The company has also been ordered to contact all the impacted users and provide information on how they can regain control of their personal data.

“These penalties and other orders should serve as an important reminder to all businesses that if they are not upfront with how they will use consumers’ data, they risk breaching the Australian Consumer Law,” ACCC chair Rod Sims said.

“The ACCC is very concerned about the potential for consumer harm from the use or misuse of consumer data.”

The Federal Court also ruled that HealthEngine had engaged in misleading conduct by not publishing about 17,000 reviews and editing around 3,000 others to remove negative aspects or embellish other parts.

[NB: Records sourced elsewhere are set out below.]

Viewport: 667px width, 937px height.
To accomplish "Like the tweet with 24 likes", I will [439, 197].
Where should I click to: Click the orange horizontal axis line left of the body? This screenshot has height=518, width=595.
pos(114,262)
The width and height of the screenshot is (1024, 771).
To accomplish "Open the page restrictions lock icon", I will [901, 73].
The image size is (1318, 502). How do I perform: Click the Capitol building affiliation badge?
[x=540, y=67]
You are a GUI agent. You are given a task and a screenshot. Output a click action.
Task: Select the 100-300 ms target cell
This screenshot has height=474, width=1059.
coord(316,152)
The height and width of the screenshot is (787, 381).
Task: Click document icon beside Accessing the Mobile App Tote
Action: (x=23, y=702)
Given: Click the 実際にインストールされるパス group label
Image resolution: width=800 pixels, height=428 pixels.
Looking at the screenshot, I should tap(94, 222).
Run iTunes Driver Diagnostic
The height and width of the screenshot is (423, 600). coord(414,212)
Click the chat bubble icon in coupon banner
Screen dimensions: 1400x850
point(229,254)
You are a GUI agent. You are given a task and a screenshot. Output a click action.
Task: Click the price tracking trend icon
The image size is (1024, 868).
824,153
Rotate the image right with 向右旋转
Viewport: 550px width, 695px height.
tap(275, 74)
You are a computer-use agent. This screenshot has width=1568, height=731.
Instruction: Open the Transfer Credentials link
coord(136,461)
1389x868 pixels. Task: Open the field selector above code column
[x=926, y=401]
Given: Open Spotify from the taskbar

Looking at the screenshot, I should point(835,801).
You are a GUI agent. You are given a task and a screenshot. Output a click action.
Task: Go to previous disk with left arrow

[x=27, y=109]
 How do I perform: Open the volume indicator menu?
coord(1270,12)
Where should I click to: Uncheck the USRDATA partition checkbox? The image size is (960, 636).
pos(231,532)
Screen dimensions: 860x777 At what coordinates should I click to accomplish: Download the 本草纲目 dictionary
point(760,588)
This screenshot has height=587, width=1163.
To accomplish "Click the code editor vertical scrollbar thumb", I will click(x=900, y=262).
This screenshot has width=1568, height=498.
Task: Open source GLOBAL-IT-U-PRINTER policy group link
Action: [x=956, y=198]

“The ACCC was particularly concerned about HealthEngine’s misleading conduct in connection with reviews it published, because patients may have visited medical practices based on manipulated reviews that did not accurately reflect other patients’ experiences,” Sims said.

HealthEngine has admitted it made mistakes with the two services, which have both been discontinued, and made a joint submission to the court with the competition watchdog.

In a statement, HealthEngine co-founder and CEO Marcus Tan said the company welcomed the conclusion of court proceedings, and acknowledged mistakes were made.

“When the ACCC commenced proceedings against HealthEngine nearly a year ago, we acknowledged that our rapid early growth had sometimes outpaced our systems and processes and we sincerely apologised that we had not always met the high expectations of the community and our customers. That apology still stands,” Mr Tan said.

“Good intentions do not excuse poor execution and this process has given us a greater understanding of our operational shortcomings, which we’ve addressed. Our mission to enable better healthcare experiences and outcomes remains at the heart of everything we do.”

HealthEngine said that the reviews system and the practice of sending personal user information to insurance brokers had been discontinued or “significantly overhauled” before it was formally notified of the ACCC’s investigation, and that no clinical data was provided to the private health insurers.

The company did admit that it did not properly inform its users about this practice though, and as part of the court order will be commissioning an annual independent review of its compliance with Australian Consumer Law for the next three years.

“We did not make it sufficiently clear on the booking form that a third party, not HealthEngine, would be contacting them regarding the comparison and that we would be passing on consumer details for that to occur,” the company statement said. “This was an error and HealthEngine apologises for it.

“HealthEngine is confident that no adverse health outcomes were created by these issues and no clinical data was shared with any private health insurance comparison service.”